Il Catania riparte da William Viali. Il nuovo allenatore degli etnei è stato presentato questa mattina in conferenza stampa. Per Viali, scelto per dare l’assalto alla serie B dai playoff, lo sguardo è rivolto al raggiungimento dell’obiettivo, partendo dal raggiungimento del secondo posto: “Sono venuto qui per sognare, per me il Catania sono questi tre mesi. Lavoro per tornare da dove sono venuto e pretendo che anche i miei ragazzi abbiano le stesse ambizioni. Ho delle idee ben chiare in testa, ma l'obiettivo è di esaltare i miei calciatori. Parliamo di 6 partite, dei playoff, ma c'è da vincere una partita tra sei giorni. Devo ottimizzare il lavoro verso questo obiettivo. Non devono essere un assillo, tutti devono sapere che quando vengono qui lo hanno fatto per vincere. Questa squadra ha un obbligo, competere per vincere, ma nei play off tutti proveranno a vincere. Le partite cambiano da un momento all'altro nei play off, lavoreremo di tattica per giocare meglio dell'avversario, ma la tattica non vince, vince il cuore e l'alchimia. Spesso non vince la migliore nei play off ma chi riesce ad esaltare il cuore”.
Grella: “Toscano non ha saputo far esprimere il collettivo al meglio”

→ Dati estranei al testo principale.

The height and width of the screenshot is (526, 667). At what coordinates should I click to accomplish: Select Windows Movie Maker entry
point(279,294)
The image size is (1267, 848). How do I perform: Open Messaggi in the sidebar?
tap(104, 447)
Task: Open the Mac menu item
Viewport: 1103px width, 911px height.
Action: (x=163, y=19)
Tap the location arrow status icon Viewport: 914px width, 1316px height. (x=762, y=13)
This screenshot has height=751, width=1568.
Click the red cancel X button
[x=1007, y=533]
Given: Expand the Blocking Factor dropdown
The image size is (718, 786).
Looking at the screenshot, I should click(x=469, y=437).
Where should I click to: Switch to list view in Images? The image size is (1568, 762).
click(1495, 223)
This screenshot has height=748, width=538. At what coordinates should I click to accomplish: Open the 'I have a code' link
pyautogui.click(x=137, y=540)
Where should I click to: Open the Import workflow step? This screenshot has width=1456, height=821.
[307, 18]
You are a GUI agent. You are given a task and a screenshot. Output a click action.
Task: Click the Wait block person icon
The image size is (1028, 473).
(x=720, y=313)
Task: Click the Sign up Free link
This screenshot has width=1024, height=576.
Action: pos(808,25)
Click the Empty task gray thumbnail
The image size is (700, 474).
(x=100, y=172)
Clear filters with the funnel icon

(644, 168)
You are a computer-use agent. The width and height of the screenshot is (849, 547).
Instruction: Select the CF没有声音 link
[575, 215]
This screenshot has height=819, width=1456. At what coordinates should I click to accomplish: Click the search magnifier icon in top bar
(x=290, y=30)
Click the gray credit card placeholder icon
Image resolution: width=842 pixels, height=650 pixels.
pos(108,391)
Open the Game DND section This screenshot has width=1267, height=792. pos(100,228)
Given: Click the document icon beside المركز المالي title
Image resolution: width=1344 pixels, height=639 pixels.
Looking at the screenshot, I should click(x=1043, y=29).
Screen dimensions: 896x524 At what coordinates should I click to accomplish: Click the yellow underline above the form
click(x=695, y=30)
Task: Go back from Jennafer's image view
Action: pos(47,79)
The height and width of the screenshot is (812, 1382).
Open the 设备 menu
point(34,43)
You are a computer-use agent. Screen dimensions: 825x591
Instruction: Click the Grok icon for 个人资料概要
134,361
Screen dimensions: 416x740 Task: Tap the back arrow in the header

Il vice-presidente Grella ha motivato il perché dell’addio di Toscano: “Non è stata una scelta arrivata dopo la vittoria di Altamura, ma ponderata nel tempo. Ho sofferto molto nel prendere questa decisione dato il rapporto personale stretto che si era venuto a creare con Domenico. Noi però avevamo dato libertà massima sul mercato e nel modo di far giocare la squadra: Toscano non ha saputo, secondo noi, far esprimere il collettivo al massimo del suo potenziale. Da qui è nata la scelta di voltare pagina e cambiare strada: a Viali chiediamo proprio questo, ossia di far rendere il Catania al 100% delle qualità che possiede. Da qui ai prossimi tre mesi siamo tutti in discussione”.